On an unrelated note, I find the residual finiteness of free groups utterly mysterious. The eigenvalues of any element of any finite group acting on any vector space are roots of unity, and therefore algebraic integers with unit norm (at all places). I could certainly imagine a situation in which some word held for algebraic integers of unit norm, but not for more general numbers.

• Take the double powerset functor $x \mapsto 2^{2^x}$. This doesn’t have an initial algebra by Lambek’s theorem and Cantor’s theorem.

Hmm. Maybe.

• Well, I’m certainly happy to believe that the algebras for $x \mapsto 2^{2^x}$ has no initial object. (My math doesn’t seem to process in comments — what am I don’t wrong?) For functors built out of products and coproducts, I think I see how to prove that the category of algebras is presentable, but for these “exponential” functors I will make no such claim.

• On WordPress you need to add “latex” after the first dollar sign (apparently other blogs need to write ordinary dollar signs sometimes).

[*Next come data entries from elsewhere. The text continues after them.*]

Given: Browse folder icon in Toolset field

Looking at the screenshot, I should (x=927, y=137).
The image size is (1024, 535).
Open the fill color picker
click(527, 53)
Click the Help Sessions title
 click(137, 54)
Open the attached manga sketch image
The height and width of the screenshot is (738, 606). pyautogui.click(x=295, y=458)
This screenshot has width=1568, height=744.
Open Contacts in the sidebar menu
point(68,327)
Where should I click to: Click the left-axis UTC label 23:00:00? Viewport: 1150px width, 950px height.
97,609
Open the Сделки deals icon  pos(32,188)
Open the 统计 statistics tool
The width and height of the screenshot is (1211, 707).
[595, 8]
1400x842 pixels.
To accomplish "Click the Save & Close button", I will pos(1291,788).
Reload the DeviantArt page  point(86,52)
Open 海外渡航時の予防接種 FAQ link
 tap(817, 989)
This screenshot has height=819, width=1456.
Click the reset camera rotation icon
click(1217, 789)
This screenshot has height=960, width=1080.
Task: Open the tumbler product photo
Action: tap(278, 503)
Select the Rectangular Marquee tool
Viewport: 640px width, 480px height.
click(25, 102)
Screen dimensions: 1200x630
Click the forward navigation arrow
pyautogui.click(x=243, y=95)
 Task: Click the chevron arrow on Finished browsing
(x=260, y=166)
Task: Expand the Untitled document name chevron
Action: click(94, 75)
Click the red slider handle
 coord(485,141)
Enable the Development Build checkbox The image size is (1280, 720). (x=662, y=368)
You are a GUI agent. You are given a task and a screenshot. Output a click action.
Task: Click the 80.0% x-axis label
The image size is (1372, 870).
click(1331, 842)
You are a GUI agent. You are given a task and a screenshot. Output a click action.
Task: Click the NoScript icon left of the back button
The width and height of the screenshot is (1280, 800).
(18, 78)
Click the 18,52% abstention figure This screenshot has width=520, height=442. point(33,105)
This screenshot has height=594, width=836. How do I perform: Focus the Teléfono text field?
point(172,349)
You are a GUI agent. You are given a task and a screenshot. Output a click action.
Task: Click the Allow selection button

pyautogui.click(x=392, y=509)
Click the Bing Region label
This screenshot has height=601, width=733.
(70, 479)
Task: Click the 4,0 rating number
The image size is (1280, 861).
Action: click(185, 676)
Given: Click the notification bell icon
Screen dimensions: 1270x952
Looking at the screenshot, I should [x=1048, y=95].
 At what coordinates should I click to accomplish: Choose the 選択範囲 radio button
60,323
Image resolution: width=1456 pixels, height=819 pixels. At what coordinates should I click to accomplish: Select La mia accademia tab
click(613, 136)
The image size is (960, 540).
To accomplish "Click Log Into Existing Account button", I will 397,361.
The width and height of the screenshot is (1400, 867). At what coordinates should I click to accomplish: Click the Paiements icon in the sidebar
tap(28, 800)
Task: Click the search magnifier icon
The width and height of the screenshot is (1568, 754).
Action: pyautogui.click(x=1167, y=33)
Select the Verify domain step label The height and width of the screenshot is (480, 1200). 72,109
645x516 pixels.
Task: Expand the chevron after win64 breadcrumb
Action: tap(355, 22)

• I agree with Theo that the residual finiteness of free groups is mysterious. The only proof that I can think of at the moment is to use the ping-pong lemma to show that $SL_2(\mathbb{Z})$ contains a free subgroup, and then show that $SL_2(\mathbb{Z})$ itself is residually finite, since any element is non-trivial modulo an appropriate prime $p$. Is there a simpler way to do it?

Moreover, the state of affairs with discrete groups often is strange: for example, in finite groups, the equation $a^{-1}b^2a=b^3$ implies that $a^{-1}ba$ commutes with $b$, but this implication fails in some infinite groups! This is a classical result of Baumslag and Solitar; see this shameless self-promotion (p.6, proof of Thm 1(a)) for a proof along the lines of Theo’s comment.

Groupprops has a cute and reasonably short proof: the idea is just to show that one can cook up a suitable homomorphism into a symmetric group. Geometrically one is cooking up a suitable covering space of a wedge of $n$ circles.